We all know customer experience delivery through
various services comes at the top in the BPO industry. Even though the BPO
industry has been facing many challenges in current times, we should keep eye
on the ball in order to get through these difficult times. Customer-centric
processes are the new normal where we are adjusting our business models
according to the needs of the customer.
Traditional approaches, however, do not work when
the operation is in thousands of agent’s homes. We witness that a lot of
businesses often rely on their documented culture when challenged on how they
wish to work. Yet culture is ethereal. Non-physical. Difficult to prove. But
there’s little doubt it exists in every Service provider, especially BPO
businesses. Service Providers or BPOs typically employ operating culture with a
great practical purpose as compared to many other sectors. This may be because
of the desired ability to influence the behavior of a large number of
associates in an environment with relatively low numbers of managers &
supervisors since managing large groups of people requires procedural controls
to guarantee steady and predictable output. However, this also presents a
dilemma of delivering consistent and predictable, and most importantly positive
customer experiences across various touchpoints with different associates and other
backend systems participating in the whole journey.
These days, thousands of contact center advisors
and back-office staff are working from home with little or no managerial ‘eyes’

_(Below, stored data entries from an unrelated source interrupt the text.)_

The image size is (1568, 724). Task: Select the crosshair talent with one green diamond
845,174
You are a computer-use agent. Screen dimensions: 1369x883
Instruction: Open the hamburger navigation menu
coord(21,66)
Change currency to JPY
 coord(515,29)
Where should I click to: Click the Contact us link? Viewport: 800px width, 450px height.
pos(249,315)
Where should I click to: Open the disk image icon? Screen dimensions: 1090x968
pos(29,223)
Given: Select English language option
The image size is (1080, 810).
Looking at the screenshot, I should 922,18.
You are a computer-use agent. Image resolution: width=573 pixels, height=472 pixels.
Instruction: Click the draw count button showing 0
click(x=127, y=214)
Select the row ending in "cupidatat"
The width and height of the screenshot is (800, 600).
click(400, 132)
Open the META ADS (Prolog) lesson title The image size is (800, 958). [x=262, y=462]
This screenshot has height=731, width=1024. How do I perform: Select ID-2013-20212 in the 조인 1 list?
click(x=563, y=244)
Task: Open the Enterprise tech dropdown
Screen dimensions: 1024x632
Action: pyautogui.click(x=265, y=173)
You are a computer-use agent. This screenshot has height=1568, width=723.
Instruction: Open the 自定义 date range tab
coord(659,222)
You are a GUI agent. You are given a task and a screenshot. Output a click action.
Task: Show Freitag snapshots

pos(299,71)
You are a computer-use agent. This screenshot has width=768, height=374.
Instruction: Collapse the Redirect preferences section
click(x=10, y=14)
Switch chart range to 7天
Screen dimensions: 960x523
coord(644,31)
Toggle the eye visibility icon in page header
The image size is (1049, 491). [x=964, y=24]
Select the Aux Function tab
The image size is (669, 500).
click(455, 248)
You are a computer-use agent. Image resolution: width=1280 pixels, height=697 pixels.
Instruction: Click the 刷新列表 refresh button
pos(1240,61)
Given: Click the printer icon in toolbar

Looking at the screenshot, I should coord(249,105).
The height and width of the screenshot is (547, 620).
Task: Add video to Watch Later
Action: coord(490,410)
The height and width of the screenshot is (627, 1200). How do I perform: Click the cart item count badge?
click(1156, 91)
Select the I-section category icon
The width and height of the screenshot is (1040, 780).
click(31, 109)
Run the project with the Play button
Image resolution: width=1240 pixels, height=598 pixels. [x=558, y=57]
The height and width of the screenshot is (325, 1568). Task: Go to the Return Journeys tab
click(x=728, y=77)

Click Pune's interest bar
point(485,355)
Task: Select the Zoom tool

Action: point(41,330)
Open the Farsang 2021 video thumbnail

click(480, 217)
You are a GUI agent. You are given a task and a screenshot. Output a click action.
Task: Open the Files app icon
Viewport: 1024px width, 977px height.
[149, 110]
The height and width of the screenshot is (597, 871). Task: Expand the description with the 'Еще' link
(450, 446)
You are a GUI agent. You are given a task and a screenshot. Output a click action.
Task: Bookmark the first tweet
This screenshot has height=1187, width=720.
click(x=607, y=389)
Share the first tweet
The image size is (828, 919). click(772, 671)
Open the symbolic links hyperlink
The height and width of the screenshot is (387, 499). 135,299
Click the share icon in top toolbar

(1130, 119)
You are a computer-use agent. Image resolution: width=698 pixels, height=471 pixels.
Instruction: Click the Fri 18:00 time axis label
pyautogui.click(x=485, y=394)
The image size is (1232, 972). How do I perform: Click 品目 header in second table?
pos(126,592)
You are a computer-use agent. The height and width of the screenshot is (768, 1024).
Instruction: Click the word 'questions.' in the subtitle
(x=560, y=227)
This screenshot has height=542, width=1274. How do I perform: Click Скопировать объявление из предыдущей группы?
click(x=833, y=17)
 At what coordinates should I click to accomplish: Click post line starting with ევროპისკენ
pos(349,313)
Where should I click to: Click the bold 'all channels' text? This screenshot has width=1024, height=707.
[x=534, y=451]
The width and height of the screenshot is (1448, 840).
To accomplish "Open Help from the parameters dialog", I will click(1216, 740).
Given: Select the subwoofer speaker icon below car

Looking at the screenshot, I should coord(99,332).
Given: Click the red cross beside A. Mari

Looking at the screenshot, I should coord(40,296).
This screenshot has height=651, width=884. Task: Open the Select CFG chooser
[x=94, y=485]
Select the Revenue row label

on behavior. How can the operation be evidentially controlled? How can Data
Security be guaranteed? How can BPOs ensure that the operating culture is
consistent, especially in a very dispersed and distributed workforce?
Digital is playing a key role in addressing all
these aspects. Systems and practices intertwine together to provide a perfectly
monitored, yet more collaborative environment, with virtual assistants (aka
bots) not only helping automate tasks to bring efficiencies but also helping
keep associates aligned with the culture of the organization. This brings benefits
in areas of both experience and efficiency as well as ensuring compliance.
Customer-centric processes are the new normal where we are required to adjust our business models, practices, and processes according to the needs of the customer with a predict, intervene, collaborate and integrate cycle.